Abstract

As an integral part of Marxism-Leninism, scientific atheism was being protected fromcriticism with the help of an information blockade. Teaching its basics (from 1959) in higher education institutions formed such a theoretical attitude to religion, which practically excluded from the socio-cultural and scientific space any full-fledged knowledge about religion, religious institutions, religious figures and thinkers. But if atheism in the USSR was planted using the full power of ideological services and the entire system of higher education of the country, then resistance to it was an individual matter. And it remained so throughout the entire Soviet period. Realizing the negative attitude of society towards the anti-religious and anti-church campaigns, Soviet leaders stopped to destruct churches. Shortly after the fall of N. Khrushchev, the All-Russian Society for the Protection of Historical and Cultural Monuments (VOOPiK) was created, which began to be legal opposition to anti-church policy. Since the late 60s , religious samizdat has begun to develop. Our article is devoted to two special cases from the history of destruction in the scientific space of the information blockade on religious and ecclesiastical matters. This blockade breakthrough was carried out by employees of two major Soviet ideological institutes: the editorial office of the Philosophical Encyclopedia and the Institute of Scientific Information on Social Sciences of the USSR Academy of Sciences (INION of the USSR Academy of Sciences).

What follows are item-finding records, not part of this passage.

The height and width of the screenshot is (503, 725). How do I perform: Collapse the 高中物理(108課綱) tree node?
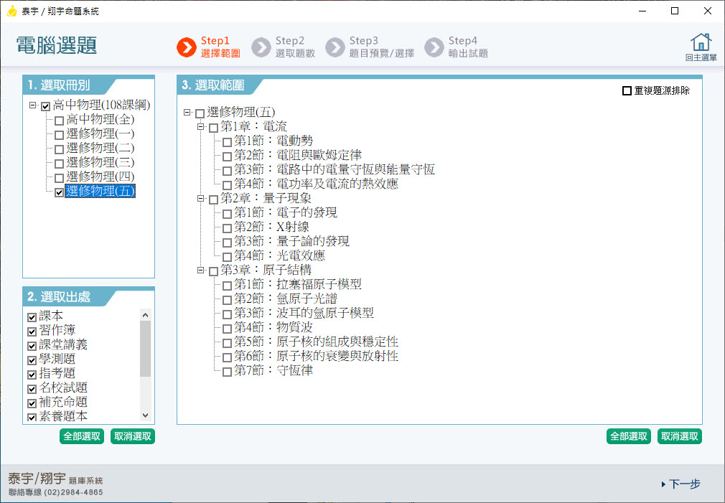point(33,105)
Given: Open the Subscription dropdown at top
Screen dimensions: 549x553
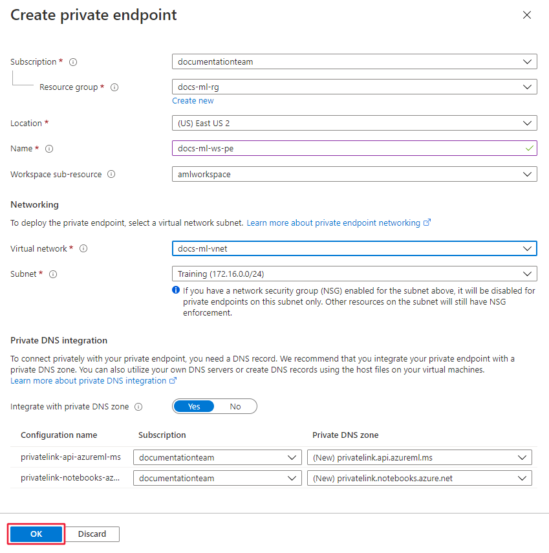Looking at the screenshot, I should coord(354,62).
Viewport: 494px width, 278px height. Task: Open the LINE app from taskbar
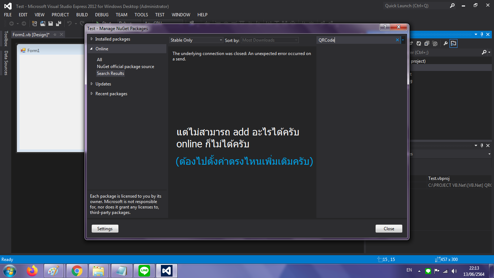(144, 270)
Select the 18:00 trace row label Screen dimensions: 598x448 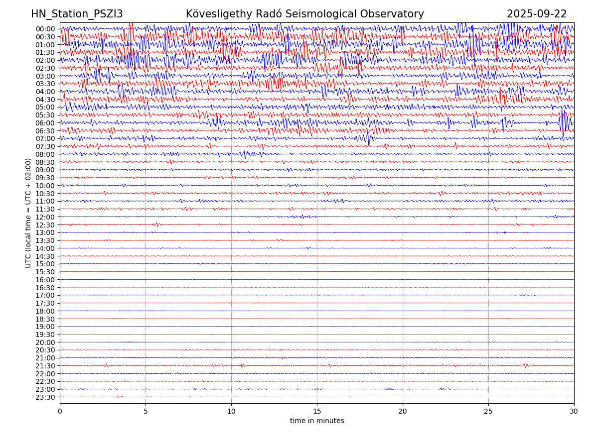pos(45,311)
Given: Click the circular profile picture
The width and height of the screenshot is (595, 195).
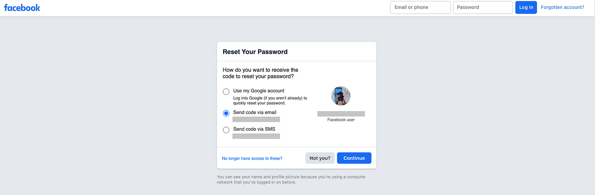Looking at the screenshot, I should (341, 96).
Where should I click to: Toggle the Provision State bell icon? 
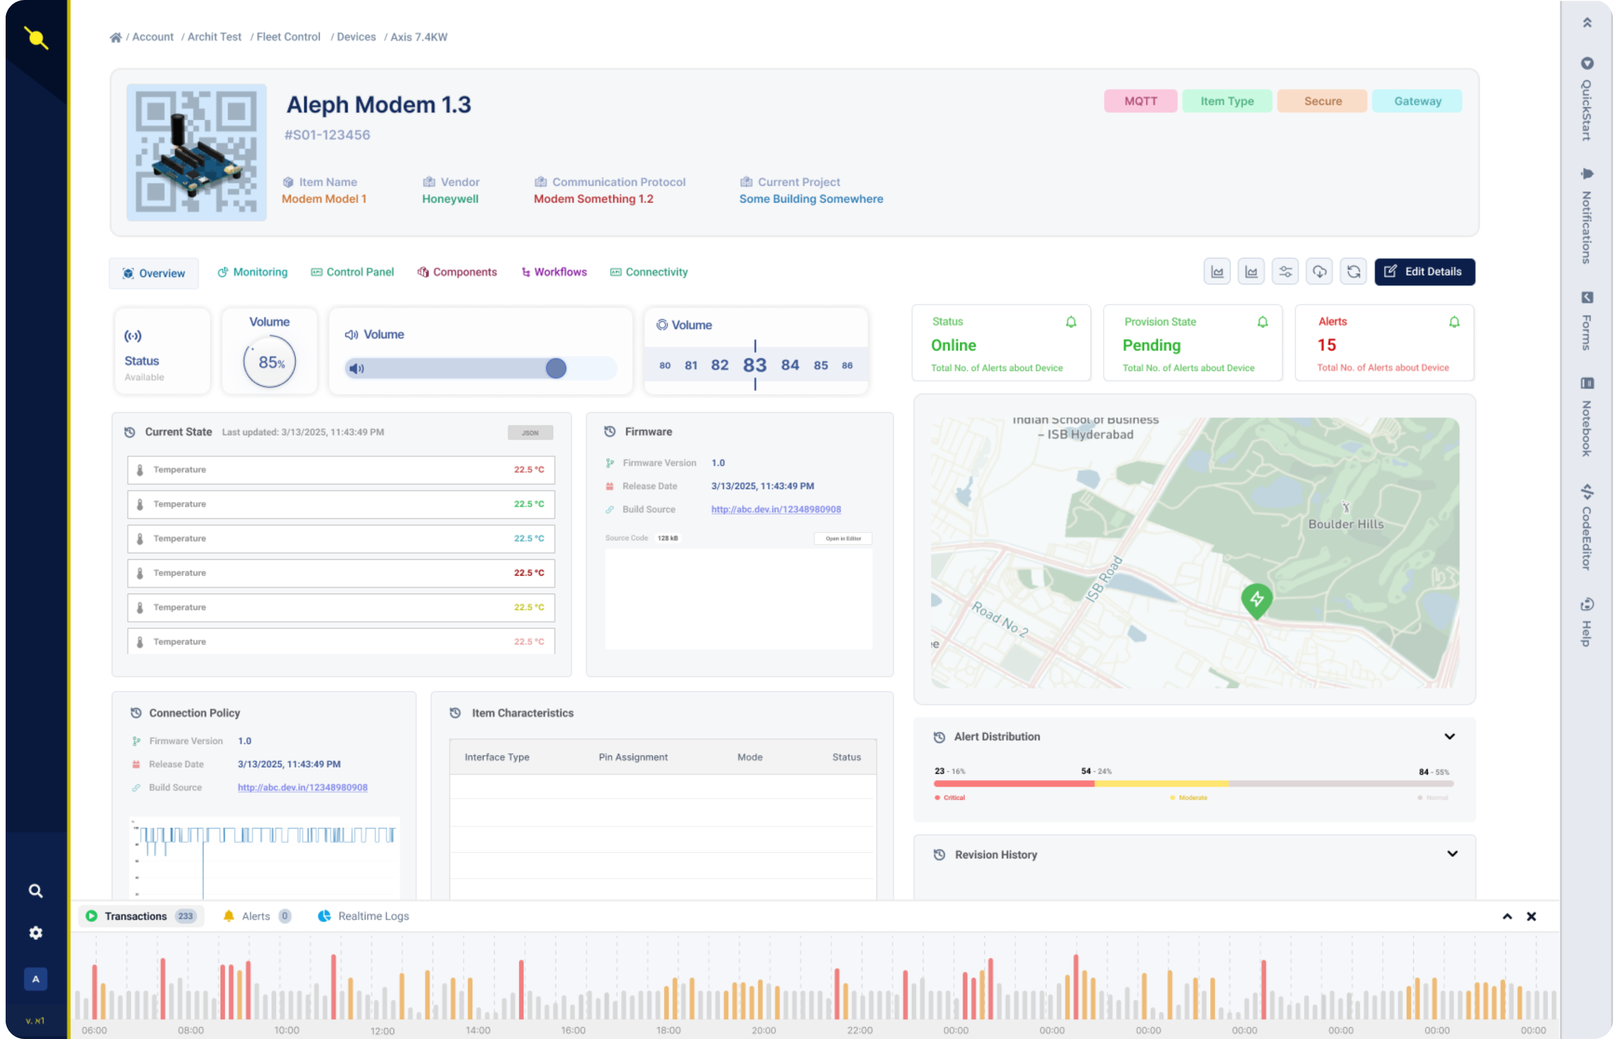coord(1262,322)
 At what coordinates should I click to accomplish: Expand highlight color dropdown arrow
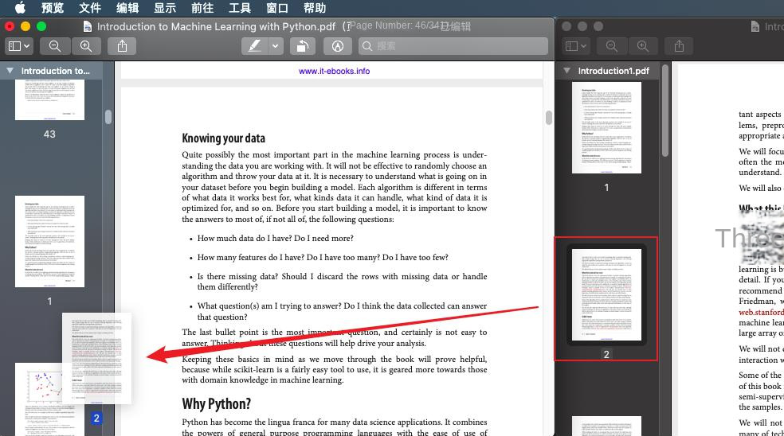coord(276,46)
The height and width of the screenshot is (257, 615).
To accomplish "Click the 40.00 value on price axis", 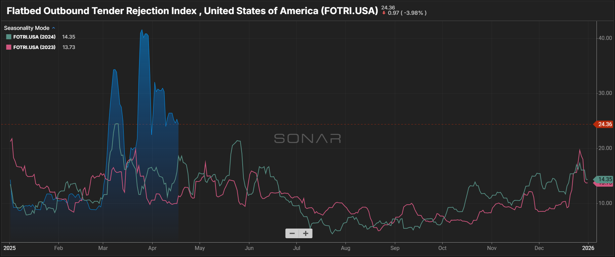I will 605,38.
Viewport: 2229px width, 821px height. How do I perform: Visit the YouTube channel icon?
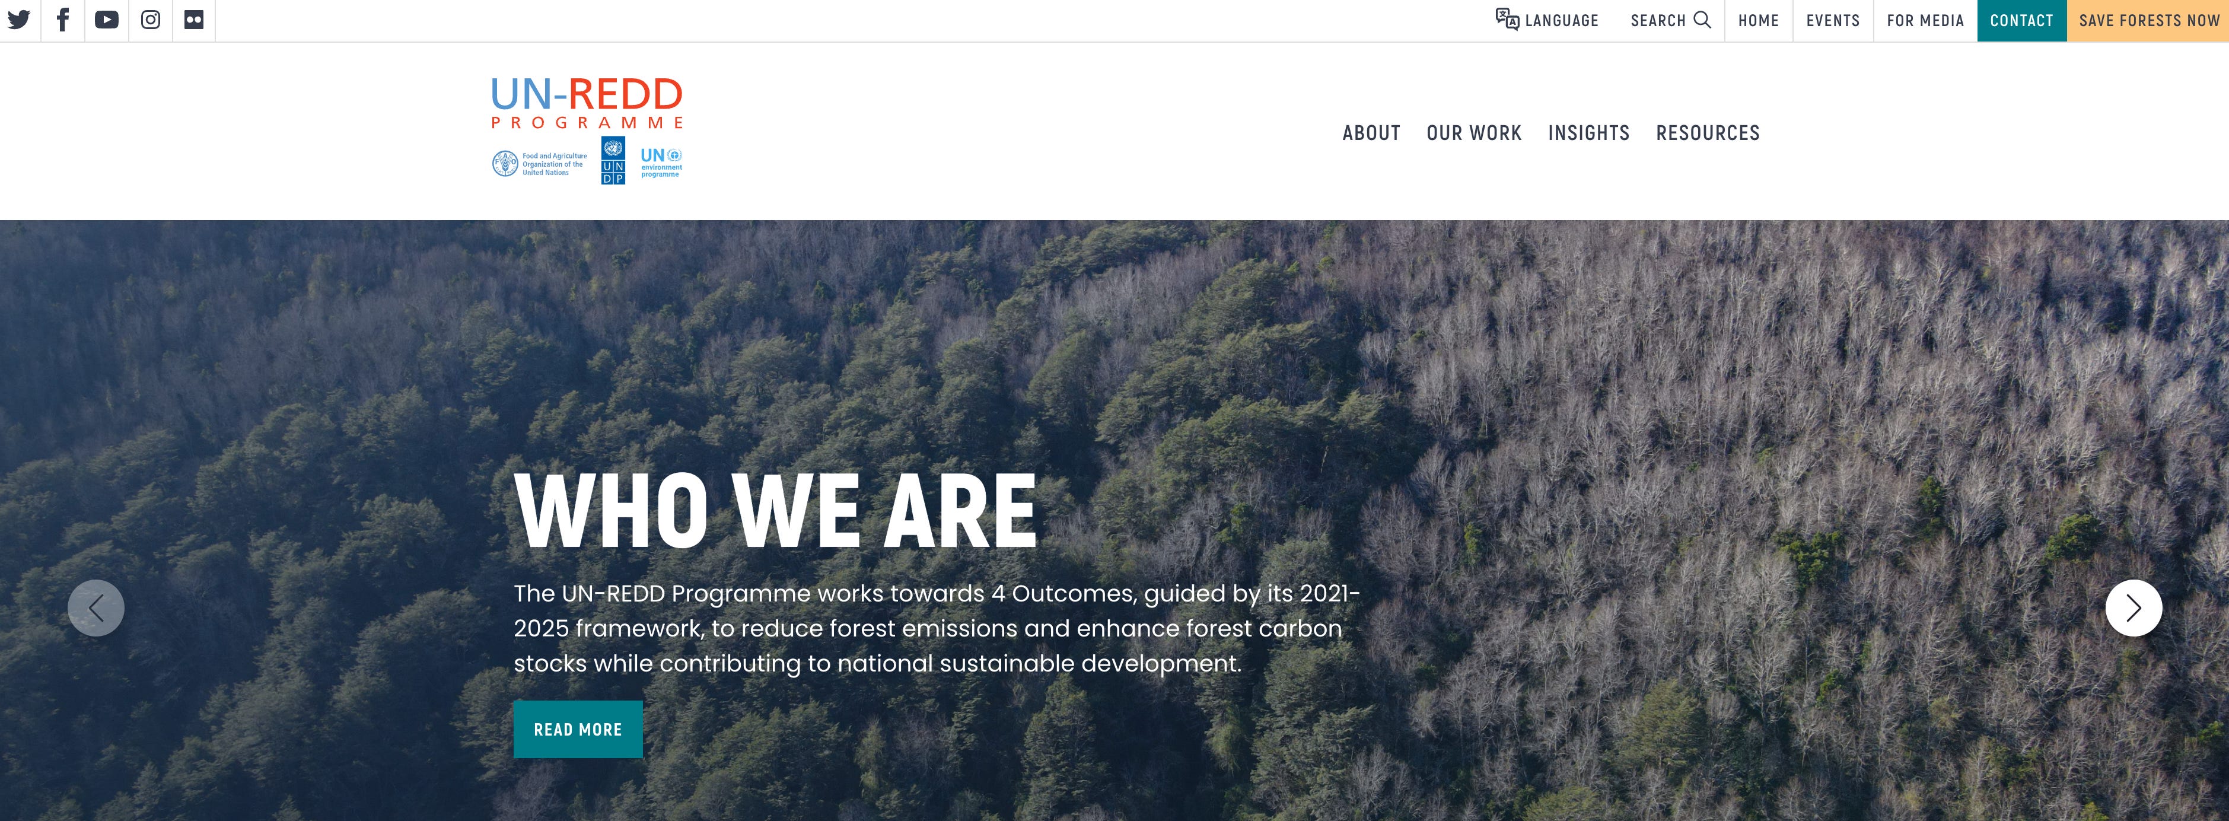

Preparation of The Philosophical Encyclopedia started during the years of the anti-religious and anti-church campaign. It seemed that the situation itself excluded any resistance to the ideological policy of the CPSU. But it was in this edition that the young philosophers, led by Renata Galtseva, with their articles on Russian religious philosophy, dealt a tangible blow to the monopoly of scientific atheism. The second blow was inflicted by INION employees with their abstract collections. They managed to show what role religion and churches have played and continue to play in people's lives, in socialist countries including. The author was a contemporary, and in some cases a participant in the events described in the article.